Shaw Jim, Marin Maximillian G, Li Heng
Department of Data Science, Dana-Farber Cancer Institute.
Department of Biomedical Informatics, Harvard Medical School.
bioRxiv. 2025 Sep 6:2025.09.05.674543. doi: 10.1101/2025.09.05.674543.
Long-read metagenome assembly promises complete genomic recovery from microbiomes. However, the complexity of metagenomes poses challenges. We present myloasm, a metagenome assembler for PacBio HiFi and Oxford Nanopore Technologies (ONT) R10.4 long reads. Myloasm uses polymorphic k-mers to construct a high-resolution string graph and then leverages differential abundance for graph simplification. On real-world ONT metagenomes, myloasm assembled three times more complete circular contigs than the next-best assembler. Myloasm can make ONT and HiFi comparable for assembly: for a jointly sequenced gut metagenome, myloasm with ONT assembled more complete circular genomes than any assembler with HiFi. Myloasm recovers previously inaccessible within-species diversity; we recovered six complete single-contig genomes from a gut metagenome and eight complete TM7 (Saccharibacteria) contigs with > 93% similarity from an oral metagenome. With this improved resolution, we resolved two 98% similar antibiotic resistance genes spreading through distinct strain-specific mobile genetic elements in a human gut.
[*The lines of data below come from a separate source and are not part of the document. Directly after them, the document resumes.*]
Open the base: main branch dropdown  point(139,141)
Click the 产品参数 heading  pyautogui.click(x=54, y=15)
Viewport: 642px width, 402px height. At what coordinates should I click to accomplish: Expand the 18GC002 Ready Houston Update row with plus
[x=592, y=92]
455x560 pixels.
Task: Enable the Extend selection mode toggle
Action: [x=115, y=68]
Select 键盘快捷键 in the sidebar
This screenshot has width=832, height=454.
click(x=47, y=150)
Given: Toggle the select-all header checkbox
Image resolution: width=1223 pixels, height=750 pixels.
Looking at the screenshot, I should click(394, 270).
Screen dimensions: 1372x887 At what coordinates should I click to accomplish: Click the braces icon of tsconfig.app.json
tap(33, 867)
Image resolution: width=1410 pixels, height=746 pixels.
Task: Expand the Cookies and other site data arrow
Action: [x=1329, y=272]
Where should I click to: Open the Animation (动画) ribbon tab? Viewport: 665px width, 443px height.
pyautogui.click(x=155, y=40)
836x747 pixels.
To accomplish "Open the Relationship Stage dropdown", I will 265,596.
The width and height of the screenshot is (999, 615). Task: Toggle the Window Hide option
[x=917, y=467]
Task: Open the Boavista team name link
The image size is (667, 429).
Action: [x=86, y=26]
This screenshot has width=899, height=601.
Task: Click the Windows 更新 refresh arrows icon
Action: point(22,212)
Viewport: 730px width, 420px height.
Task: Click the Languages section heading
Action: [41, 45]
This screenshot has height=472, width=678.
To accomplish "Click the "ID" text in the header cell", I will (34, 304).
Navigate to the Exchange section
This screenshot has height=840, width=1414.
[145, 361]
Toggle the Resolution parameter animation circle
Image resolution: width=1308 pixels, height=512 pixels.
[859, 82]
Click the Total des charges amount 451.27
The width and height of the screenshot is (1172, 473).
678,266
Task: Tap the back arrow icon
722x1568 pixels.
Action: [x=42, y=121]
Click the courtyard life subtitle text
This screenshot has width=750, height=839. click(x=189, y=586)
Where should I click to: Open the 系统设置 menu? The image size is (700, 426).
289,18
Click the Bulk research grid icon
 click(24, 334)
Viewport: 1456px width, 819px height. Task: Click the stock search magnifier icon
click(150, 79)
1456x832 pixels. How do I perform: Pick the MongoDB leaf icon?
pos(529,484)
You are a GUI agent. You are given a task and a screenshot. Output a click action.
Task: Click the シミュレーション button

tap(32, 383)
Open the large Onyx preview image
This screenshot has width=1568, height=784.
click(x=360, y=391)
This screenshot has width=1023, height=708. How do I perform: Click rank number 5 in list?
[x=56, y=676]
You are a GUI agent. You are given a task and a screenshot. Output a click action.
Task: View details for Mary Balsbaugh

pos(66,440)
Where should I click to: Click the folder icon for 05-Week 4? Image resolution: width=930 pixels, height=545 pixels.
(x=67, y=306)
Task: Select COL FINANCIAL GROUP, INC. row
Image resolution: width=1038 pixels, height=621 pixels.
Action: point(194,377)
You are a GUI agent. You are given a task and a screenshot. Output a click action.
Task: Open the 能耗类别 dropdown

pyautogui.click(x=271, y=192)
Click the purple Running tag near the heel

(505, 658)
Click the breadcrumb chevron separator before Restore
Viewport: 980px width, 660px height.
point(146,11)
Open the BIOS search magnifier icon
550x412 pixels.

长读长宏基因组组装有望从微生物群落中完整恢复基因组。然而,宏基因组的复杂性带来了挑战。我们展示了Myloasm,一种用于PacBio HiFi和牛津纳米孔技术(ONT)R10.4长读长的宏基因组组装器。Myloasm使用多态性k-mer构建高分辨率字符串图,然后利用差异丰度简化图。在真实世界的ONT宏基因组上,Myloasm组装的完整环状重叠群比次优组装器多两倍。Myloasm可以使ONT和HiFi在组装方面具有可比性:对于联合测序的肠道宏基因组,使用ONT的Myloasm组装的完整环状基因组比任何使用HiFi的组装器都多。Myloasm恢复了以前无法获得的种内多样性;我们从肠道宏基因组中恢复了6个完整的单重叠群基因组,从口腔宏基因组中恢复了8个相似度>93%的完整TM7(糖细菌)重叠群。有了这种提高的分辨率,我们解析了两个相似度为98%的抗生素抗性基因,它们通过不同的菌株特异性移动遗传元件在人类肠道中传播。